I Don’t Want To Be No Stinking Passenger!

By Buster McNutt

My car is smarter than your car, my car is smarter than … me? Auto-braking, lane-drift buzzers, hands-free parking — to paraphrase Dorothy from “The Wiz”: OH MY! A future of self-driving, steering wheel/brake-pedal-free cubical android cars — I’d rather take my chances with the flying monkeys, which, as a child, were the third most scary things for me, after getting my fingers caught in the slide mechanism for the metal high chair, and that dream about Howdy Doody crawling through a hollow log only to find it was actually a gigantic pencil sharpener and a laughing Buffalo Bob yelling “Free at Last, Free at Last!” Although watching Captain Kangaroo’s Dancing Bear would often set me back for days at a time on my musical potty chair training, which may explain why I am both tone deaf and totally allergic to underwear with sticky tabs on the side (don’t ask).

It would be easy to say that the future is “not what it used to be,” but that’s not true, since in the early days of automobiles we actually did have electric cars, and how did that work out? Spoiler Alert: It didn’t! Batteries were totally undependable and very expensive. This was because China hadn’t been discovered yet, and almost all batteries were made using prison labor. This is why, even today, we still refer to batteries as C-Cell or D-Cell and so on. Triple-A batteries were made in women’s prisons, but you probably already figured that out, what with their smaller hands and all. Gasoline was a far superior fuel source, since it was made from decomposed dinosaurs, which were very large, clumsy, and roamed the earth for millions of years, and experts at the time estimated there would never be a demand for more than a couple million automobiles worldwide, so the gas supply would be cheap, easy to get, and last forever. So, how did that work out? (See previous Spoiler Alert).

Let’s be clear: Not a whole lot of Americans want an electric car. Once you get past the celebrity tree-huggers, Mother Earth Snooze subscribers, and Florida retirement community golf cart gang members, electric cars are a great answer to a question that nobody was asking. It’s like, forcing math students to memorize 3.1416 if Betty Crocker had not put that apple pie recipe in her first cookbook — what would be the point? Pie-R-Round, not square. Accept it. And don’t even get me started on Newton and being hit on the head by an apple — we all know it was a fig.

So who is behind the Fake-Demand (thanks Donald) for electric cars? It can’t be the auto manufacturers, who claim they lose a couple thousand dollars on each one they make. But, then again, in the not-too -distant past, they also claimed that reaching the more stringent EPA fleet averages would require using Styrofoam for body panels, mostly three-cylinder engines with turbochargers powered by low-friction hamster wheels, and mandating entertainment systems that only played light rock music.

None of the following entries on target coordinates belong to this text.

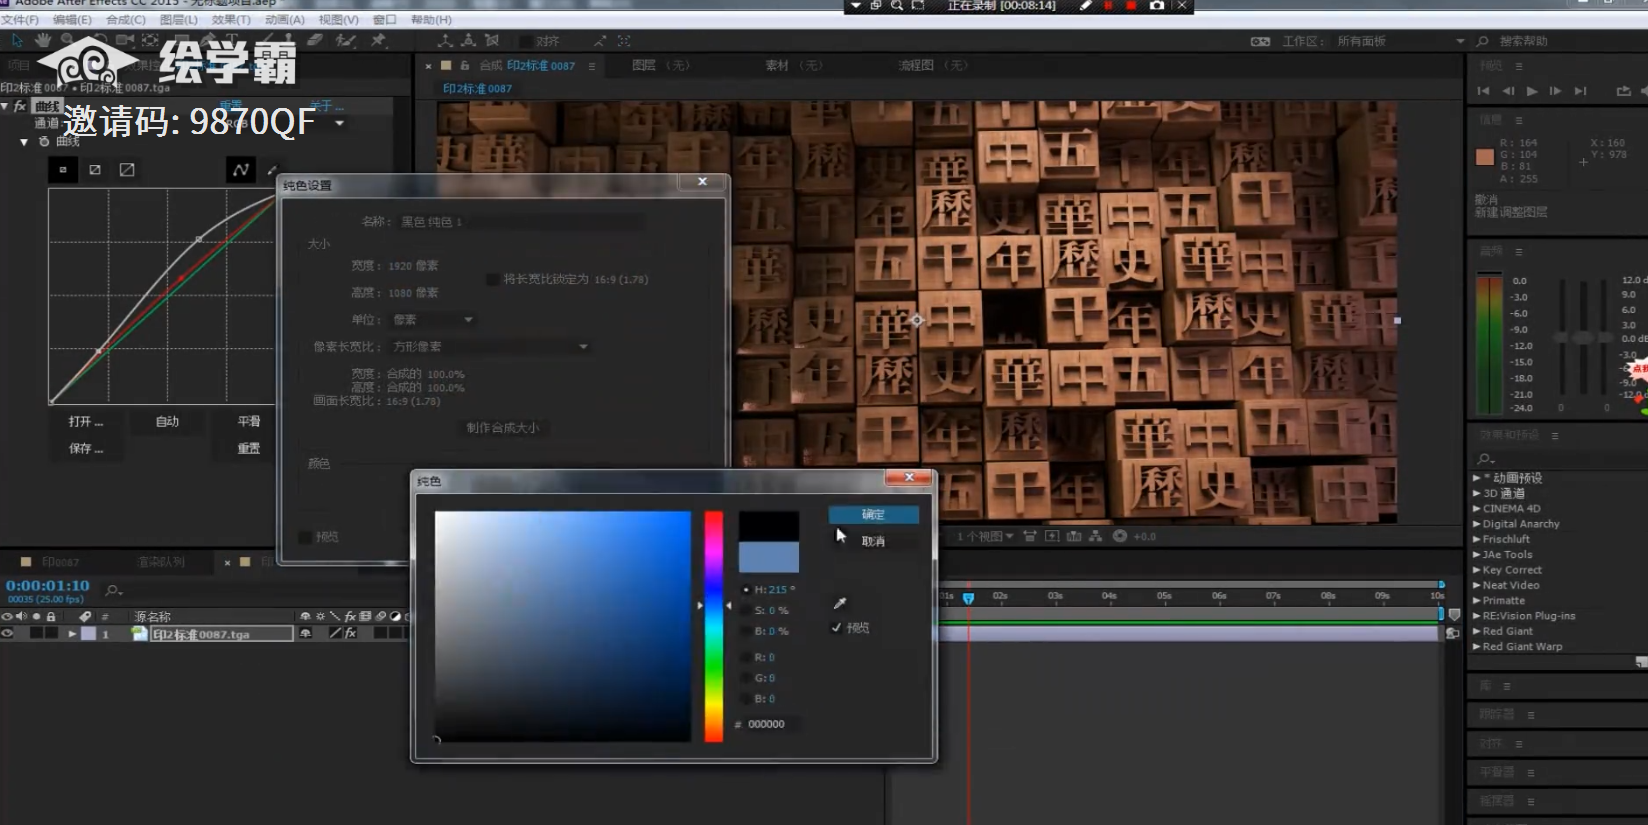This screenshot has height=825, width=1648.
Task: Expand the 3D 通道 effects category
Action: 1477,493
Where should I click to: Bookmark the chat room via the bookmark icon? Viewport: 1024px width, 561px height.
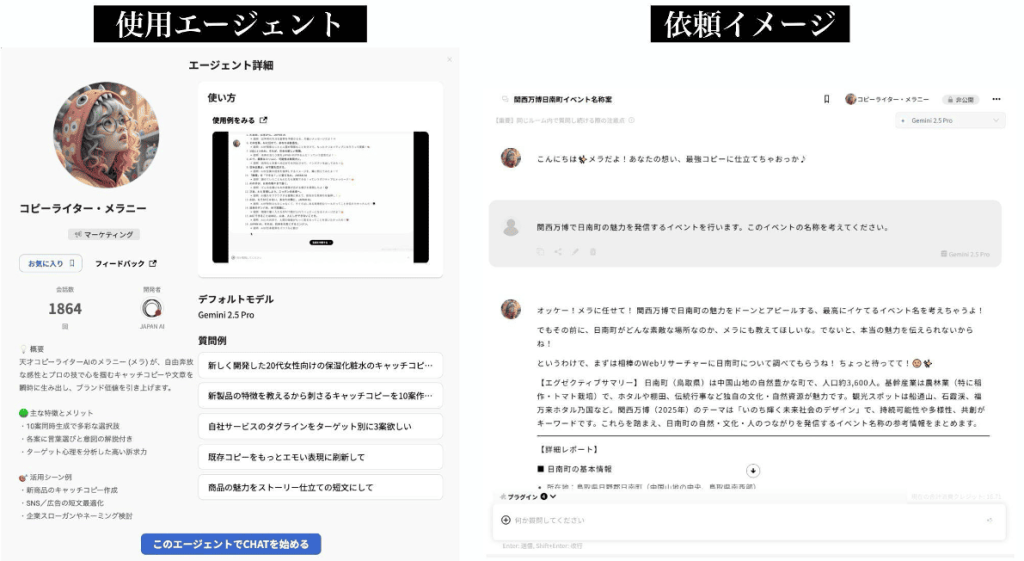[x=826, y=99]
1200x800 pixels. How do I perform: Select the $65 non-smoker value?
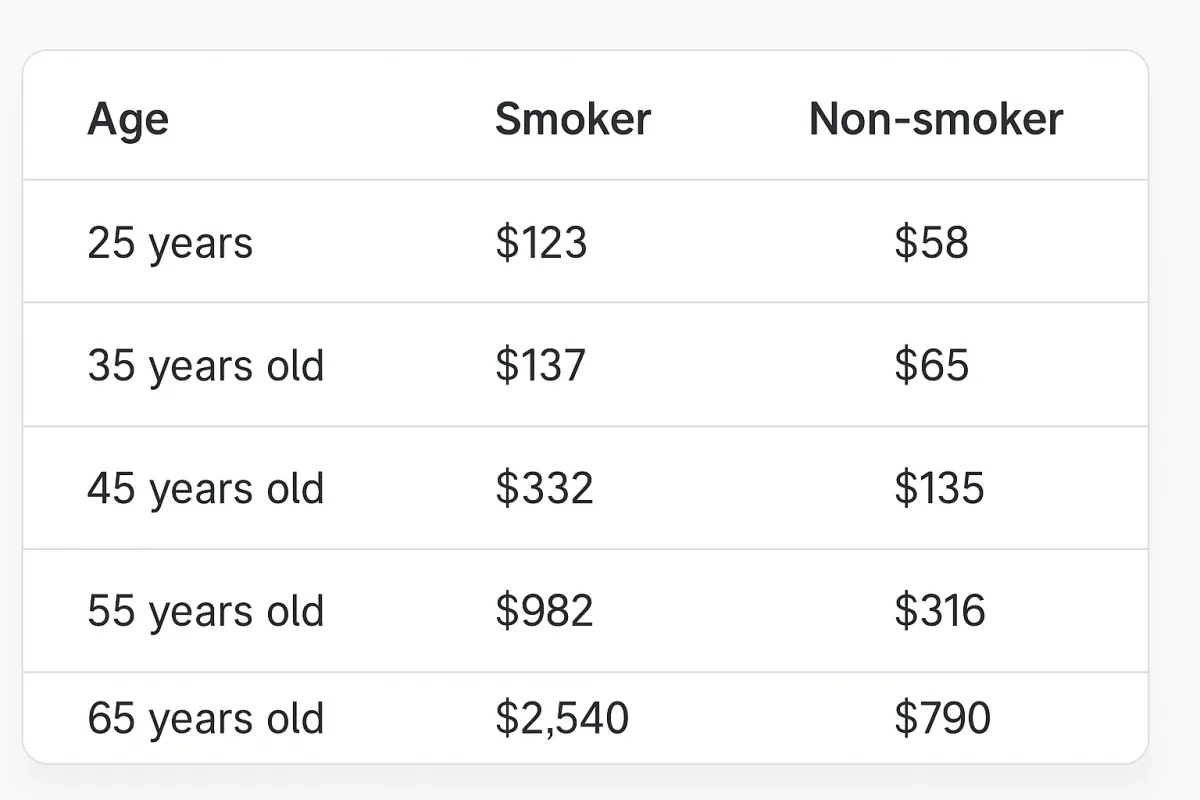931,366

Then it must be the Big Brother government — like maybe the ObamaScare 54-mpg fleet average by 2025. News Flash: That requirement just got TRUMPED! I’m thinking by the end of the year we’ll see an “Executive Order” penalizing auto manufacturers from producing vehicles that get over 20 miles to the gallon, since they are obviously all coming from Third World countries that use fake metric measurements to get around the true MPG. If a kilometer is 5/8 of a mile, and a gallon of gas = 3.8 liters, then the same USA-built vehicle that gets 20 miles per gallon in Mexico would get something like 72 “k-miles” to the liter, which at the 5/8 conversion factor, means they can window sticker that Mexican-built vehicle at 45 mpg! Do the Math – Build the Wall!

The real “Driving” force for all-in electric vehicles are the cell phone, videogame, and Swedish massaging reclining chair manufacturers. This is because electric cars are just a stepping stone to (you guessed it) self-driving vehicles! The prospect of providing entertainment to 200 million bored daily commuters sealed in their TranspoPods has to have all the Chinese Silicon Valley companies more excited than Rocky and Bullwinkle at a Squirrel Nut Zippers concert. (Note: When the Chinese bought Volvo, it is my understanding that the King of Sweden also threw in the other three manufacturing companies in Sweden, which is how they acquired the massaging reclining chair manufacturer, who, ironically, had been importing the chairs from China for the last ten years — just thought you’d like to know). I’m thinking the alcohol and medical/recreational drug industries might also be doing their Happy Dance, but I wouldn’t look for it in their ads anytime soon.

So, are we destined to a life of perpetual passengering in the latest edition Chevy X-Box, Ford Play Station, Apple I-Car, or maybe Google Grand Theft Auto XXIV? To quote the President when his first wife “accidentally” ran over his Rolex: “Not on my watch!” They can take my steering wheel away when they can pry my cold, liver-spotted hands off my medical alert bracelet! Or, maybe if I ever have to actually get over it and deal with the sticky tab underwear. And when might that be? (Drum roll for big but annoying obvious ending.)